** Opening EXTRACTED DATA block **

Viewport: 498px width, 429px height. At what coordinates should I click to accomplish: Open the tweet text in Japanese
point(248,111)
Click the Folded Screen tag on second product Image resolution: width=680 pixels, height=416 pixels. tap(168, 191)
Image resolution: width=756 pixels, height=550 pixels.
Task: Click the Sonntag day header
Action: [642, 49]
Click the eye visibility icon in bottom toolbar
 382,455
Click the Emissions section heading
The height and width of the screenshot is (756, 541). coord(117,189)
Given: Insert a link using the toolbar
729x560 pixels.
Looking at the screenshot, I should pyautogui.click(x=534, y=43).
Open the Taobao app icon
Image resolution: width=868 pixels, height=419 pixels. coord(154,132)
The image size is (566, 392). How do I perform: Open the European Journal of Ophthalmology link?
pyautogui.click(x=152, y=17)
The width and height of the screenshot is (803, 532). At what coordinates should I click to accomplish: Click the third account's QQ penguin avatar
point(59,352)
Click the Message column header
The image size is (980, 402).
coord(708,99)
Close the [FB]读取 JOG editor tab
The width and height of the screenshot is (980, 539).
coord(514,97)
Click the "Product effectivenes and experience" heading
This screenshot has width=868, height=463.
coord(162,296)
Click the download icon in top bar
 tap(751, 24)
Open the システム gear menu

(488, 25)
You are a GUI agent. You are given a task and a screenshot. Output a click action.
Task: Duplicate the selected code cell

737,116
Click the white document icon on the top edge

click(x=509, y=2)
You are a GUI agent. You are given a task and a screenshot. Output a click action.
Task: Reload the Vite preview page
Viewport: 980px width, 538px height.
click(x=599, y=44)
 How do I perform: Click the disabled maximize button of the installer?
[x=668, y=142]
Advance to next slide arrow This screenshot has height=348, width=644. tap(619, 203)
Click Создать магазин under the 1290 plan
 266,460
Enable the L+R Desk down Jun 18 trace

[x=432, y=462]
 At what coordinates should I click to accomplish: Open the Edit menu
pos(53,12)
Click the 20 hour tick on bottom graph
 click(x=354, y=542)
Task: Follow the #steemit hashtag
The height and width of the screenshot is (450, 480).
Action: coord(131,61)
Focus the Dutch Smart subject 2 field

** Closing EXTRACTED DATA block **

◆ WHAT THE TASK ASKS
Write out the data again in full. Match it exactly.

◆ SOLUTION TO THIS EXERCISE
Viewport: 498px width, 429px height. At what coordinates should I click to accomplish: Open the tweet text in Japanese
point(248,111)
Click the Folded Screen tag on second product Image resolution: width=680 pixels, height=416 pixels. tap(168, 191)
Image resolution: width=756 pixels, height=550 pixels.
Task: Click the Sonntag day header
Action: [642, 49]
Click the eye visibility icon in bottom toolbar
 382,455
Click the Emissions section heading
The height and width of the screenshot is (756, 541). coord(117,189)
Given: Insert a link using the toolbar
729x560 pixels.
Looking at the screenshot, I should pyautogui.click(x=534, y=43).
Open the Taobao app icon
Image resolution: width=868 pixels, height=419 pixels. coord(154,132)
The image size is (566, 392). How do I perform: Open the European Journal of Ophthalmology link?
pyautogui.click(x=152, y=17)
The width and height of the screenshot is (803, 532). At what coordinates should I click to accomplish: Click the third account's QQ penguin avatar
point(59,352)
Click the Message column header
The image size is (980, 402).
coord(708,99)
Close the [FB]读取 JOG editor tab
The width and height of the screenshot is (980, 539).
coord(514,97)
Click the "Product effectivenes and experience" heading
This screenshot has width=868, height=463.
coord(162,296)
Click the download icon in top bar
 tap(751, 24)
Open the システム gear menu

(488, 25)
You are a GUI agent. You are given a task and a screenshot. Output a click action.
Task: Duplicate the selected code cell

737,116
Click the white document icon on the top edge

click(x=509, y=2)
You are a GUI agent. You are given a task and a screenshot. Output a click action.
Task: Reload the Vite preview page
Viewport: 980px width, 538px height.
click(x=599, y=44)
 How do I perform: Click the disabled maximize button of the installer?
[x=668, y=142]
Advance to next slide arrow This screenshot has height=348, width=644. tap(619, 203)
Click Создать магазин under the 1290 plan
 266,460
Enable the L+R Desk down Jun 18 trace

[x=432, y=462]
 At what coordinates should I click to accomplish: Open the Edit menu
pos(53,12)
Click the 20 hour tick on bottom graph
 click(x=354, y=542)
Task: Follow the #steemit hashtag
The height and width of the screenshot is (450, 480).
Action: coord(131,61)
Focus the Dutch Smart subject 2 field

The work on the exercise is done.